Information supplied:
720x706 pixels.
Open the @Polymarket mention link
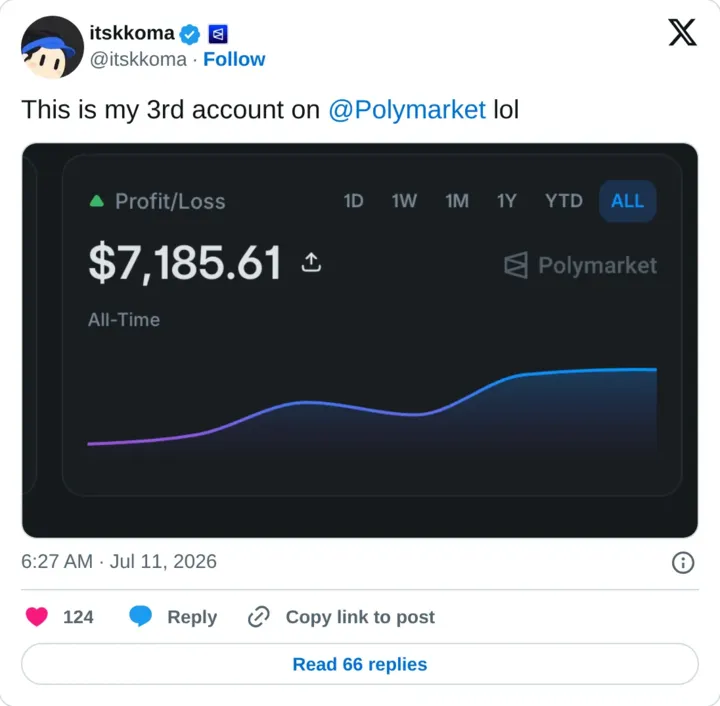407,110
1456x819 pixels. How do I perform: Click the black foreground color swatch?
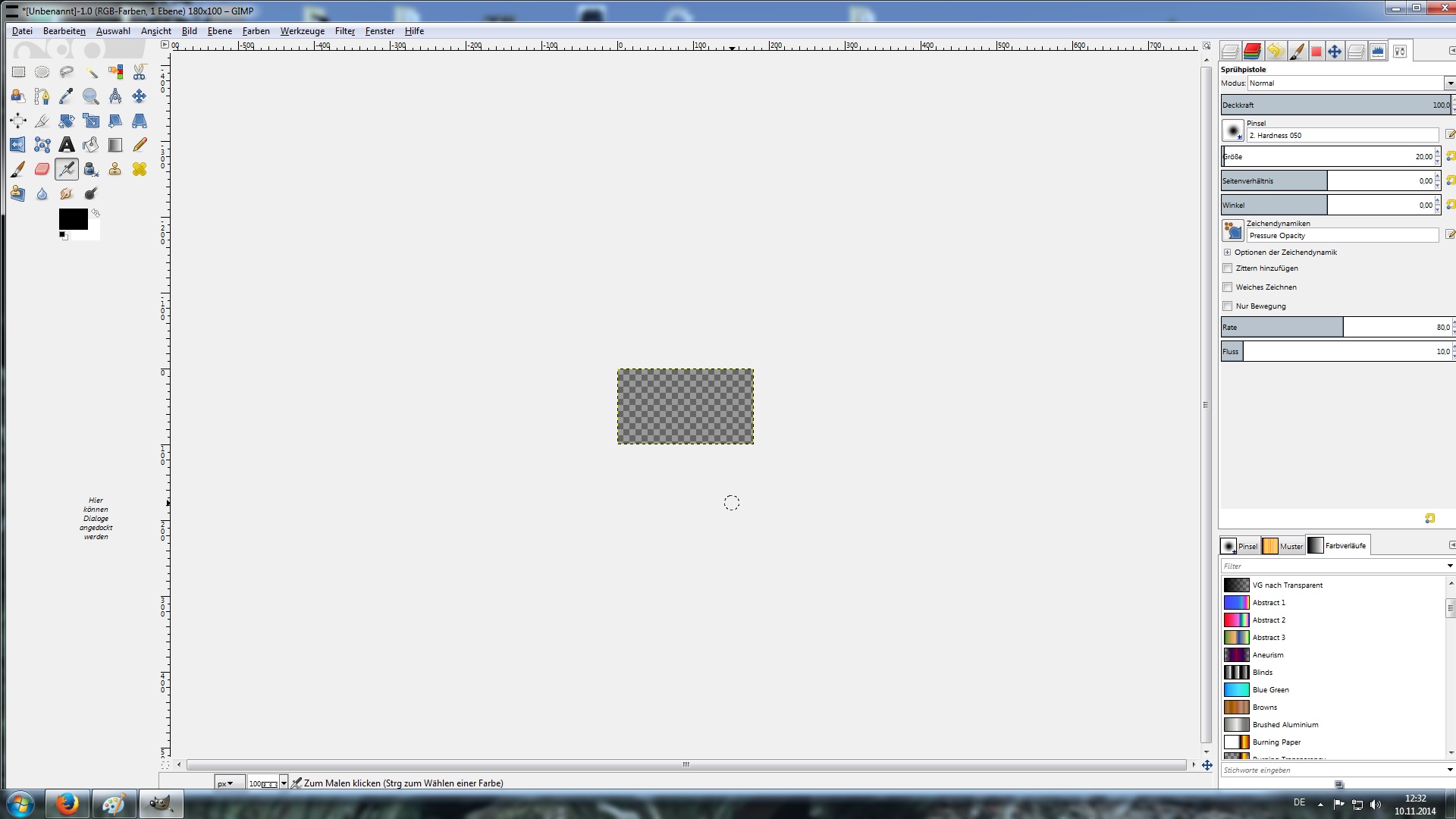tap(72, 218)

Written problem: Reproduce the whole listing above word for word, omitting the pictures.

Output for this exercise:
720x706 pixels.
Open the @Polymarket mention link
407,110
1456x819 pixels. How do I perform: Click the black foreground color swatch?
tap(72, 218)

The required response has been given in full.